#### GOAL OF THE EXERCISE
Could you print the part of the SRG passage below that runs from "and we conclude" to "if $$\alpha <0$$."?

#### SOURCE PASSAGE
● ● ● ● ●

If $${\mathcal {A}}$$ is furthermore SRG-full, then $$\alpha {\mathcal {A}}$$, $${\mathcal {A}}\alpha$$, and $$I+ {\mathcal {A}}$$ are SRG-full.

### Proof

$${\mathcal {G}}(\alpha A)=\alpha {\mathcal {G}}(A)$$ and $${\mathcal {G}}(A\alpha )=\alpha {\mathcal {G}}(A)$$ follow from the definition of the SRG, and $${\mathcal {G}}(I+ A)=1+{\mathcal {G}}(A)$$ follows from (1). The scaling and translation operations are reversible and $${\mathcal {G}}((1/\alpha ){\mathcal {A}})={\mathcal {G}}({\mathcal {A}}(1/\alpha ))=(1/\alpha ){\mathcal {G}}({\mathcal {A}})$$ and $${\mathcal {G}}({\mathcal {A}}-I)={\mathcal {G}}(A)-1$$. For any $$B:\mathcal {H}\rightrightarrows \mathcal {H}$$,

\begin{aligned} {\mathcal {G}}(B)\subseteq {\mathcal {G}}(\alpha {\mathcal {A}}) \quad \Rightarrow \quad {\mathcal {G}}((1/\alpha )B)\subseteq {\mathcal {G}}({\mathcal {A}}) \quad \Rightarrow \quad (1/\alpha )B\in {\mathcal {A}}\quad \Rightarrow \quad B\in \alpha {\mathcal {A}}, \end{aligned}

and we conclude $$\alpha {\mathcal {A}}$$ is SRG-full. By a similar reasoning, $${\mathcal {A}}\alpha$$ and $$I+ {\mathcal {A}}$$ are SRG-full. $$\square$$

Since a class of operators can consist of a single operator, if $$A:\mathcal {H}\rightrightarrows \mathcal {H}$$, then

\begin{aligned} {\mathcal {G}}(\alpha A)={\mathcal {G}}(A\alpha )=\alpha {\mathcal {G}}(A),\qquad {\mathcal {G}}(I+ A)=1+{\mathcal {G}}(A). \end{aligned}

To clarify, $$\alpha {\mathcal {G}}(A)$$ corresponds to scaling $${\mathcal {G}}(A)\subseteq \overline{\mathbb {C}}$$ by $$|\alpha |$$ and reflecting about the vertical axis (imaginary axis) if $$\alpha <0$$.

● ● ● ● ●

#### INFORMATION PROVIDED
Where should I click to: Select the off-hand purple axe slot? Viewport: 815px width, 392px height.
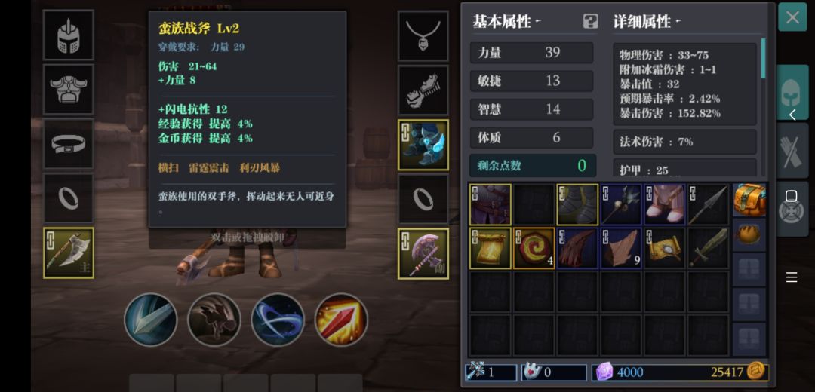point(423,254)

● ● ● ● ●

#### REPLY TO THE TASK
and we conclude $$\alpha {\mathcal {A}}$$ is SRG-full. By a similar reasoning, $${\mathcal {A}}\alpha$$ and $$I+ {\mathcal {A}}$$ are SRG-full. $$\square$$

Since a class of operators can consist of a single operator, if $$A:\mathcal {H}\rightrightarrows \mathcal {H}$$, then

\begin{aligned} {\mathcal {G}}(\alpha A)={\mathcal {G}}(A\alpha )=\alpha {\mathcal {G}}(A),\qquad {\mathcal {G}}(I+ A)=1+{\mathcal {G}}(A). \end{aligned}

To clarify, $$\alpha {\mathcal {G}}(A)$$ corresponds to scaling $${\mathcal {G}}(A)\subseteq \overline{\mathbb {C}}$$ by $$|\alpha |$$ and reflecting about the vertical axis (imaginary axis) if $$\alpha <0$$.